Anche il Presidente della Regione Siciliana Nello Musumeci ha voluto ricordare Mario Francese: “Parlare di Mario Francese significa parlare della migliore storia del giornalismo in Sicilia. Perché il cronista del Giornale di Sicilia è stato uno dei primi a intuire i cambiamenti all’interno di Cosa Nostra e a descrivere l’ascesa al vertice dei corleonesi e le collusioni con i colletti bianchi, pubblicando, con coraggio, nomi e cognomi dei responsabili. Una scelta che ha pagato con la vita. In una giornata come questa rinnovare il ricordo non è uno sterile esercizio di retorica, ma uno stimolo per tutti noi a riflettere a fondo sul ruolo strategico che l’informazione libera deve ricoprire all’interno della società come presidio stabile di legalità e di democrazia”.
L’assessore regionale dei Beni Culturali e dell’Identità Siciliana, Alberto Samonà ha ricordato sui suoi canali social, il cronista ucciso dalla mafia: “Il suo giornalismo d’inchiesta era scomodo, coraggioso e libero; il suo impegno civile era contrassegnato dalla costanza nel condurre inchieste difficili, spesso molto rischiose; la sua missione, per cui perse la vita, era quella di indagare e rivelare anche le verità più scomode, come quella sugli interessi criminali nella diga Garcia”.

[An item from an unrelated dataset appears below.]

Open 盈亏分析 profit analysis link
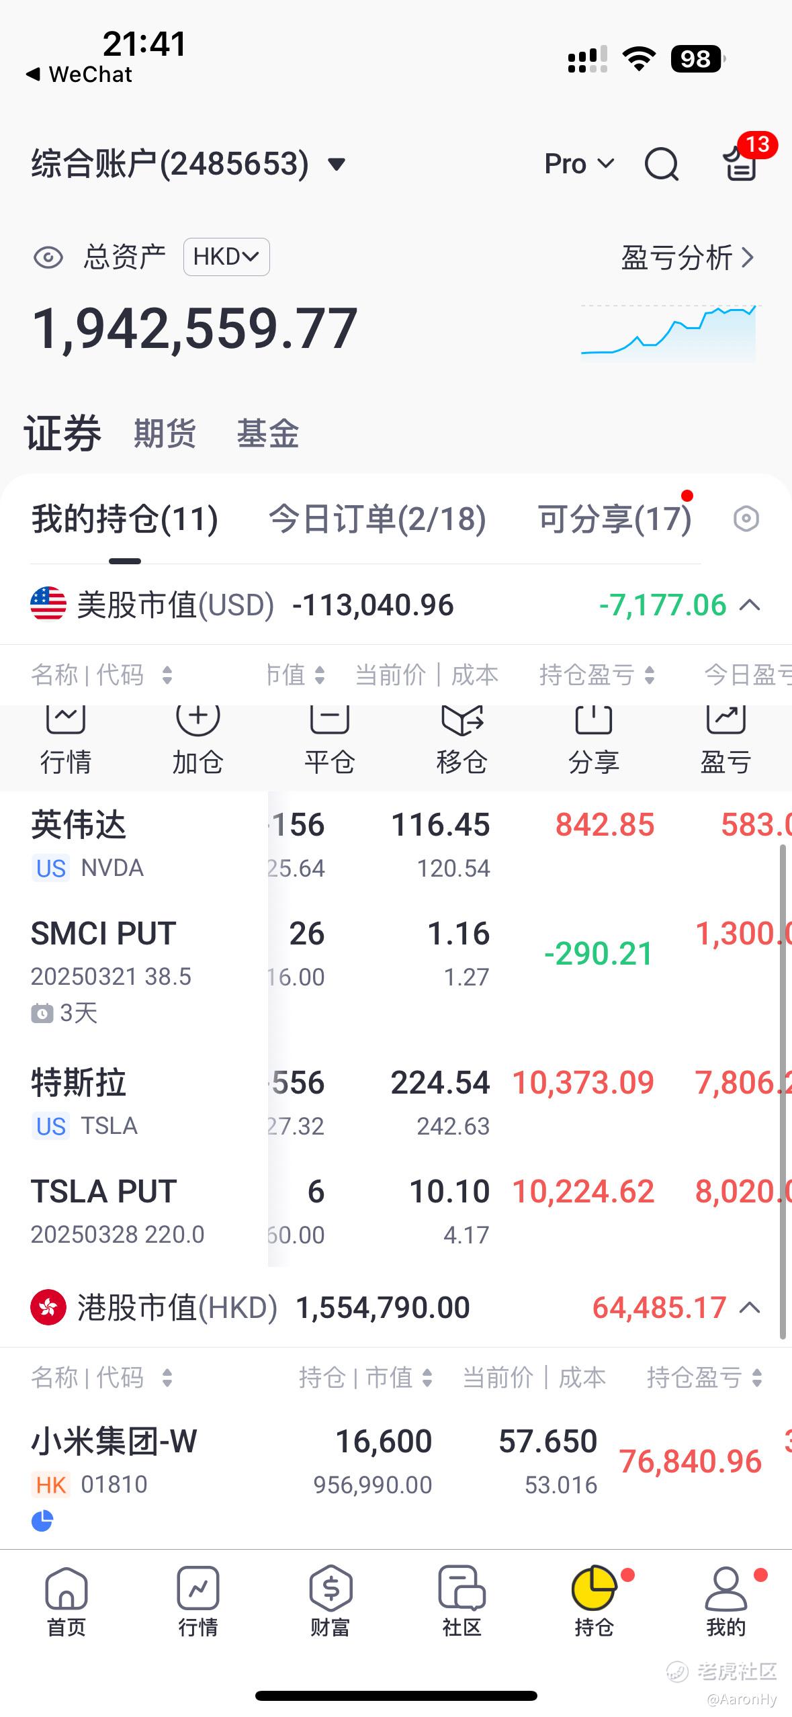pyautogui.click(x=688, y=257)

“Mario Francese è stato, è e sarà da esempio ai moltissimi colleghi giornalisti che auspicano di avere il suo acume e la sua impavidità, diventando cronisti schietti, capaci di raccontare i fatti, girare la penna nelle piaghe putrescenti della società, denunciare il crimine sempre e comunque, proprio come lui” ha aggiunto il “giornalista” Samonà.